---------- Article ----------
Interactive notebook

This tutorial is a Jupyter notebook. You can view it on GitHub or download it to run locally.

Basic Difference-in-Differences with diff-diff#

This notebook demonstrates how to use the diff-diff library for basic 2x2 Difference-in-Differences (DiD) analysis. We’ll cover:

  1. Setting up a basic DiD estimation

  2. Using both column-name and formula interfaces

  3. Interpreting results

  4. Adding covariates

  5. Using fixed effects

  6. Cluster-robust and wild bootstrap inference

[ ]:
import numpy as np
import pandas as pd
from diff_diff import DifferenceInDifferences, TwoWayFixedEffects
from diff_diff.prep import generate_did_data

1. Generate Sample Data#

The generate_did_data function creates synthetic panel data with a known treatment effect, which is useful for learning and testing.

[ ]:
# Generate synthetic DiD data with known ATT of 5.0
data = generate_did_data(
    n_units=100,
    n_periods=2,
    treatment_effect=5.0,
    treatment_fraction=0.5,
    treatment_period=1,  # Period 1 is post-treatment (periods are 0 and 1)
    noise_sd=1.0,
    seed=42
)

print(f"Dataset shape: {data.shape}")
data.head(10)
[ ]:
# Examine the data structure
print("Treatment and time distribution:")
print(data.groupby(['treated', 'post']).size().unstack(fill_value=0))

2. Basic DiD Estimation#

The DifferenceInDifferences estimator provides an sklearn-like interface with a fit() method.

[ ]:
# Create the estimator
did = DifferenceInDifferences()

# Fit using column names
results = did.fit(
    data,
    outcome="outcome",
    treatment="treated",
    time="post"
)

# Print the summary
print(results.summary())

Understanding the Results#

The key results are:

  • ATT (Average Treatment Effect on the Treated): The estimated causal effect of the treatment

  • SE: Standard error of the estimate

  • t-stat: T-statistic for testing H0: ATT = 0

  • p-value: Two-sided p-value

  • 95% CI: Confidence interval for the ATT

[ ]:
# Access individual components
print(f"Estimated ATT: {results.att:.4f}")
print(f"True ATT: 5.0")
print(f"Standard Error: {results.se:.4f}")
print(f"95% CI: [{results.conf_int[0]:.4f}, {results.conf_int[1]:.4f}]")
print(f"P-value: {results.p_value:.4f}")
print(f"Is significant at 5% level: {results.is_significant}")
print(f"Significance stars: {results.significance_stars}")

3. Using the Formula Interface#

For those familiar with R, diff-diff supports a formula interface similar to R’s notation.

[ ]:
# Using formula interface (R-style)
did_formula = DifferenceInDifferences()
results_formula = did_formula.fit(
    data,
    formula="outcome ~ treated * post"
)

print(results_formula.summary())
[ ]:
# Verify both methods give the same result
print(f"Column-name ATT: {results.att:.6f}")
print(f"Formula ATT: {results_formula.att:.6f}")
print(f"Difference: {abs(results.att - results_formula.att):.2e}")
---------- Data records ----------
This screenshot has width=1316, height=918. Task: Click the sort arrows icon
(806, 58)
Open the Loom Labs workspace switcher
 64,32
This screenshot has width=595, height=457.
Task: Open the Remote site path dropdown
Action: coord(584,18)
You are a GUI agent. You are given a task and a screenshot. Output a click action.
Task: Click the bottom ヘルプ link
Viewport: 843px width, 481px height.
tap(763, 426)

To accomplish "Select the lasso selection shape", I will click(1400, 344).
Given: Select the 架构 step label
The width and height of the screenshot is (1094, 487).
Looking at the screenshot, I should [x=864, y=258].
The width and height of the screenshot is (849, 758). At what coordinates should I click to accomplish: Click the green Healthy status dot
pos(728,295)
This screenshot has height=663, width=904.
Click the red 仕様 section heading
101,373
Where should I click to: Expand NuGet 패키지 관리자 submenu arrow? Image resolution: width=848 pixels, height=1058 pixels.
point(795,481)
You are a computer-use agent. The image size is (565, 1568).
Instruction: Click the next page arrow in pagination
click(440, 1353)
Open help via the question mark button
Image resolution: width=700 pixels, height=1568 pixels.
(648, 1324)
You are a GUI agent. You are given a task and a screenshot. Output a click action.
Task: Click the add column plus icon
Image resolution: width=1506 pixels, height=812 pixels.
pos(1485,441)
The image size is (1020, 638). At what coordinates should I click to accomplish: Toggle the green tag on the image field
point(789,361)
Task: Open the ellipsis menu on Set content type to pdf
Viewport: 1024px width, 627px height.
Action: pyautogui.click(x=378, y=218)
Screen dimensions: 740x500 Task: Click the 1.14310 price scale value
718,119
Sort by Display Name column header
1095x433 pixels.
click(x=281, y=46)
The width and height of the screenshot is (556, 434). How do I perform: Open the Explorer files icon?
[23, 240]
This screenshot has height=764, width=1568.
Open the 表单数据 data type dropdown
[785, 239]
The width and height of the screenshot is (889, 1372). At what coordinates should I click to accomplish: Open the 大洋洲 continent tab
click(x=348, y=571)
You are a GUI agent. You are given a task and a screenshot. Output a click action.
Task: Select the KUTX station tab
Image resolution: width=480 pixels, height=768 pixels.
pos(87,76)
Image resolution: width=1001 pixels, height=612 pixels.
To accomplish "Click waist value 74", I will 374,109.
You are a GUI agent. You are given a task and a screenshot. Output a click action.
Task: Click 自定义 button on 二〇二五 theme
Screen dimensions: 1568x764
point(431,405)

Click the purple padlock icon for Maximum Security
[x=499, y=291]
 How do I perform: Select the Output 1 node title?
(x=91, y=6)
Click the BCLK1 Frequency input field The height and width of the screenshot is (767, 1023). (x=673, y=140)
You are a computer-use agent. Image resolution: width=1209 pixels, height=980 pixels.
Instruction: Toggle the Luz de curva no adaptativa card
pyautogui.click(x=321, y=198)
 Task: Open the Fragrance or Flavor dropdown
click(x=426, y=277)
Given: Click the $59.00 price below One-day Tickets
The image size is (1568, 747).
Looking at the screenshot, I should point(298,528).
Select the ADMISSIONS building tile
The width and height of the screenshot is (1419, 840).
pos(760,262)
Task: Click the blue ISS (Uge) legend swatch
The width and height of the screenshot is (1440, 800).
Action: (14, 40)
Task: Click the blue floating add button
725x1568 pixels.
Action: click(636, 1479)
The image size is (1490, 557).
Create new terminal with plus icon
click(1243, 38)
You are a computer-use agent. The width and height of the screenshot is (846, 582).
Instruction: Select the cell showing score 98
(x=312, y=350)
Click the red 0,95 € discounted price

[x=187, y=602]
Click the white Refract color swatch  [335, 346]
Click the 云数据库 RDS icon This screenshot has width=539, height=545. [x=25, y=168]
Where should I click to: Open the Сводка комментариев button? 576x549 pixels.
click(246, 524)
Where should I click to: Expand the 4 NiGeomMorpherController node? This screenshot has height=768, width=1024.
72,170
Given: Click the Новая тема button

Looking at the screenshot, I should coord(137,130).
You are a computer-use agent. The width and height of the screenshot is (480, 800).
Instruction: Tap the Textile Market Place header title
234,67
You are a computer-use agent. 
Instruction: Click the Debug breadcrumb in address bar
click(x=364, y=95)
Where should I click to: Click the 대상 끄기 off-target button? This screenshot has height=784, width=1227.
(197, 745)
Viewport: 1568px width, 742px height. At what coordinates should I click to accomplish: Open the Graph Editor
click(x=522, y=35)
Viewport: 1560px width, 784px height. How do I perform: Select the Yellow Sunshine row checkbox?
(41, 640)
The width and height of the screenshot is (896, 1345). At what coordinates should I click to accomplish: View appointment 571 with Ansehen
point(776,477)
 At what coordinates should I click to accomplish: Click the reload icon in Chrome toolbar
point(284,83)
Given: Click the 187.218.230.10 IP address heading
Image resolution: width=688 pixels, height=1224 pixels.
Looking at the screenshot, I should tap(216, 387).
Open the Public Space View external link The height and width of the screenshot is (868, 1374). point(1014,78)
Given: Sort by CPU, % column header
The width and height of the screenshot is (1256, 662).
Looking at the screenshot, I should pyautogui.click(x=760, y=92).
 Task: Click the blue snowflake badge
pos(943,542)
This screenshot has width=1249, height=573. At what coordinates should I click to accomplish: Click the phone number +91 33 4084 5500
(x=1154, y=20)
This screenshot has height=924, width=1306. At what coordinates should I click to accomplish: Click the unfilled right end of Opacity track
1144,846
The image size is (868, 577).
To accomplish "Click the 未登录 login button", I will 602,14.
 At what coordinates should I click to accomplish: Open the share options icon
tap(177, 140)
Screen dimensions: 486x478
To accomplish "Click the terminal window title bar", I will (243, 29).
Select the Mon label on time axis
----------
### [Requests]
[1] Edit the diff-diff tutorial passage starting at "5. Using fixed" and ending at "learning and testing.", putting "simulated panel data" in place of "synthetic panel data".
[2] Express the recorded data entries as a numbered list, starting at the line that contains "Given: Sort by CPU, % column header" and ending at the last of the entries, with blank lines left out.

### [Worked answers]
[1]
5. Using fixed effects

  6. Cluster-robust and wild bootstrap inference

[ ]:
import numpy as np
import pandas as pd
from diff_diff import DifferenceInDifferences, TwoWayFixedEffects
from diff_diff.prep import generate_did_data

1. Generate Sample Data#

The generate_did_data function creates simulated panel data with a known treatment effect, which is useful for learning and testing.

[2]
1. Given: Sort by CPU, % column header
2. The width and height of the screenshot is (1256, 662).
3. Looking at the screenshot, I should pyautogui.click(x=760, y=92).
4.  Task: Click the blue snowflake badge
5. pos(943,542)
6. This screenshot has width=1249, height=573. At what coordinates should I click to accomplish: Click the phone number +91 33 4084 5500
7. (x=1154, y=20)
8. This screenshot has height=924, width=1306. At what coordinates should I click to accomplish: Click the unfilled right end of Opacity track
9. 1144,846
10. The image size is (868, 577).
11. To accomplish "Click the 未登录 login button", I will 602,14.
12.  At what coordinates should I click to accomplish: Open the share options icon
13. tap(177, 140)
14. Screen dimensions: 486x478
15. To accomplish "Click the terminal window title bar", I will (243, 29).
16. Select the Mon label on time axis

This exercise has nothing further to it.